La observación general 10 del Comité de Derechos del Niño de las Naciones, sobre la justicia de adolescentes establece como principio organizador el respeto de la dignidad, que se configura a partir de brindar un trato acorde con la dignidad y el valor de los adolescentes, de fomentar el respeto del adolescente por los derechos humanos y las libertades de los terceros, de desplegar acciones para promover su integración social y de prohibir toda forma de maltrato y tortura. En un clima de desconfianza de los adolescentes por el mundo adulto, resulta relevante repensar las tramas de relación adolescente-adulto que se instalan en este tipo de instituciones.
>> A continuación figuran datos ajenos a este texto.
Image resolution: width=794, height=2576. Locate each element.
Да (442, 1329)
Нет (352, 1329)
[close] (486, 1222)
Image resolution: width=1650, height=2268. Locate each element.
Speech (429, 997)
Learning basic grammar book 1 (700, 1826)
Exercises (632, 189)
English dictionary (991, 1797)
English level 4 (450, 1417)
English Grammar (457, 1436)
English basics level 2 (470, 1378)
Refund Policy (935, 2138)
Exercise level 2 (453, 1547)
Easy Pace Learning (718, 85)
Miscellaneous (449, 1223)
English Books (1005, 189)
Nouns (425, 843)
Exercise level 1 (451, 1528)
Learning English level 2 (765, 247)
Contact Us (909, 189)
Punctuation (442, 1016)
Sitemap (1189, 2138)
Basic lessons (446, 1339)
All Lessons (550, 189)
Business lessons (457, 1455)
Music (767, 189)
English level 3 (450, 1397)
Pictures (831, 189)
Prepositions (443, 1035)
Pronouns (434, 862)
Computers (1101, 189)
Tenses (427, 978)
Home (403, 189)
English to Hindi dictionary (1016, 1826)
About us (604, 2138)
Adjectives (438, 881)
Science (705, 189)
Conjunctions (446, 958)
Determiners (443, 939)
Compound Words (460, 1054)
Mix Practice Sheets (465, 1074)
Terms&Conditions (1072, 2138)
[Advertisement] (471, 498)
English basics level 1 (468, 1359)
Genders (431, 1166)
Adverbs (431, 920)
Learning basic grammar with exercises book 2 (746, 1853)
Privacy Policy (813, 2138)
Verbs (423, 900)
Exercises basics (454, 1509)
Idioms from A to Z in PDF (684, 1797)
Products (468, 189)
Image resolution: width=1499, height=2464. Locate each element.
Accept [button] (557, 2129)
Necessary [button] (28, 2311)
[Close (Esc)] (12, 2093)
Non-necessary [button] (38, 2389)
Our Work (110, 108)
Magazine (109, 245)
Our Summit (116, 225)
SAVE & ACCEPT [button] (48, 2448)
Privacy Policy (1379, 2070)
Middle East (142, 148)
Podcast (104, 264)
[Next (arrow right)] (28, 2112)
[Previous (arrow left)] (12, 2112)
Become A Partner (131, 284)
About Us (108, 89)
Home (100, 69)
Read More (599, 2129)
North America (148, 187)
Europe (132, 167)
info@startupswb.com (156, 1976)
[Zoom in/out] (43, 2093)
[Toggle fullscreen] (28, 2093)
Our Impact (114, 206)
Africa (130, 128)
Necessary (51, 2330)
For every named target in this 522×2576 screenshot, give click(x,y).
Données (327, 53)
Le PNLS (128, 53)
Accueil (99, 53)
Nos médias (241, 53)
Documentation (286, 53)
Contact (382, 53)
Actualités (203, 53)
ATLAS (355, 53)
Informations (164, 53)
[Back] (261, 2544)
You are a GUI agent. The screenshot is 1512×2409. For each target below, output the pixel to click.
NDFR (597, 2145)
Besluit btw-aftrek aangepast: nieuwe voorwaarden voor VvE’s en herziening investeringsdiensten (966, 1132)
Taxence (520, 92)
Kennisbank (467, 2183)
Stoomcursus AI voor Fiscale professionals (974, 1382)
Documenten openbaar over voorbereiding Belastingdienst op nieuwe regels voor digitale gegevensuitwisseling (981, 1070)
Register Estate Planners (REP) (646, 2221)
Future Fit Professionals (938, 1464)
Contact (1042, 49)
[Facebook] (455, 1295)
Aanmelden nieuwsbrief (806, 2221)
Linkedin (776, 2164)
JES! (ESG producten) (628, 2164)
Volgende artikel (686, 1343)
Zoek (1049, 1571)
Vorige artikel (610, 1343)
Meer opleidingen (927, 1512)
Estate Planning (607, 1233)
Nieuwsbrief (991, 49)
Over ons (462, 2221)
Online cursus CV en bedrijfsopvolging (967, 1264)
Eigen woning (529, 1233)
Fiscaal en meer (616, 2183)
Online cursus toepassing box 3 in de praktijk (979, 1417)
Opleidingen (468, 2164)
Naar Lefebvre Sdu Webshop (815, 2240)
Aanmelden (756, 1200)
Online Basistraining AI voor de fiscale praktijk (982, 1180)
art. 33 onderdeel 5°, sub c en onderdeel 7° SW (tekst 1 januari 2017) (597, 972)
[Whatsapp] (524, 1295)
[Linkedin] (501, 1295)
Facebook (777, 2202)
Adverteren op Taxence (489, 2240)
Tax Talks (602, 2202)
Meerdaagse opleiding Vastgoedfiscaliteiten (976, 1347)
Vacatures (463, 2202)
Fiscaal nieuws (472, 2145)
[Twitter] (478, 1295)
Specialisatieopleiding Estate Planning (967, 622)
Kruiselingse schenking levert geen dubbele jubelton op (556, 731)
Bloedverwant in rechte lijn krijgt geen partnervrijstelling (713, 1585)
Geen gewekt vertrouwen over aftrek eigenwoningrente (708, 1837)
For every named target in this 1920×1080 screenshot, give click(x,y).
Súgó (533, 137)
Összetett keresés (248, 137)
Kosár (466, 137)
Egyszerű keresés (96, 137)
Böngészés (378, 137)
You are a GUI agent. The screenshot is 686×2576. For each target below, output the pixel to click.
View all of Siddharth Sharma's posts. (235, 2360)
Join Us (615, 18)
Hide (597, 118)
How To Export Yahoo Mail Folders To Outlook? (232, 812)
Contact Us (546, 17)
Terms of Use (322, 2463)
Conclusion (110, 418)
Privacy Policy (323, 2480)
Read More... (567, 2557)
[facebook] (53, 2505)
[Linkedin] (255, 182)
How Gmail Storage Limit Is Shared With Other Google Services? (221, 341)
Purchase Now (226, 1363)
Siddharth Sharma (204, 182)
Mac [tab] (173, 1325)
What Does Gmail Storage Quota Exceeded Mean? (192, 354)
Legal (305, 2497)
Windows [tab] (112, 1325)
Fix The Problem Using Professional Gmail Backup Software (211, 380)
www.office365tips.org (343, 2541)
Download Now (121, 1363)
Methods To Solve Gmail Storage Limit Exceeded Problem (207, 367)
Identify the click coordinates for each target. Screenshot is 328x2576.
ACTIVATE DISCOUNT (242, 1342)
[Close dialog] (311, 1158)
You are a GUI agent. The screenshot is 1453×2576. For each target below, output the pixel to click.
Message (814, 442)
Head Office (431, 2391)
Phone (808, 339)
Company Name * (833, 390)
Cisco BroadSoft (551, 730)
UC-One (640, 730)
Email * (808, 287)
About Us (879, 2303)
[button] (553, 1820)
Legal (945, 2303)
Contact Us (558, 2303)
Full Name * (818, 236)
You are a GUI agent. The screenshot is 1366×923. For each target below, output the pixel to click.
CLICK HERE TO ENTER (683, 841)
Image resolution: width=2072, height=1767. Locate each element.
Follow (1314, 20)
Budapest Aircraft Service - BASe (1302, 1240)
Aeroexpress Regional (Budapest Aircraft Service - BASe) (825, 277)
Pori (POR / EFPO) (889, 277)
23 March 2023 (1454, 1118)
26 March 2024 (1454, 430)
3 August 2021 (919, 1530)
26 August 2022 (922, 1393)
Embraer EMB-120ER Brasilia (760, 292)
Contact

Como sostiene Tiffer (2012), el principio educativo de las sanciones aplicadas a los adolescentes debe orientarse a incidir positivamente en ellos, a reducir el castigo y la violencia.

Desde esa perspectiva, resulta relevante retomar conceptos desarrollados por la psicoanalista Susana Brignoni, quien, siguiendo a Bernfeld,2 sostiene que la “educación pasa por legitimar las aspiraciones de los sujetos transmitiéndoles los recursos normalizados para su logro. Y apunta a una cuestión del lugar: se trata de ofrecer oportunidades para que el sujeto pueda optar por otro lugar [...]. El cambio del sujeto es efecto del cambio de lugar. Este señalamiento me parece fundamental ya que apunta a un rasgo esencial en la adolescencia: es el hecho de que los adolescentes son muy sensible al lugar que el otro de referencia les da [...] los adolescentes son obedientes al lugar que el otro les da aunque los convoque al peor lugar” (Brignoni, 2012:49-50).

Este enfoque resulta relevante para analizar las prácticas de las instituciones de privación de libertad, ya que la exposición a la violencia y la discrecionalidad que reseñamos dan cuenta de condiciones de tratamiento de los adolescentes que son incompatibles con el ejercicio de derechos y con la construcción de una sociedad más justa y democrática.


  1. El informe completo se puede descargar en https://www.academia.edu/37977441/Consultaaadolescentesprivadosde_libertad 

  2. Pedagogo ucraniano que desarrolló prácticas con adolescentes que cometieron infracciones a la ley penal, dirigiendo centros de internación en Viena en las primeras décadas del siglo XX.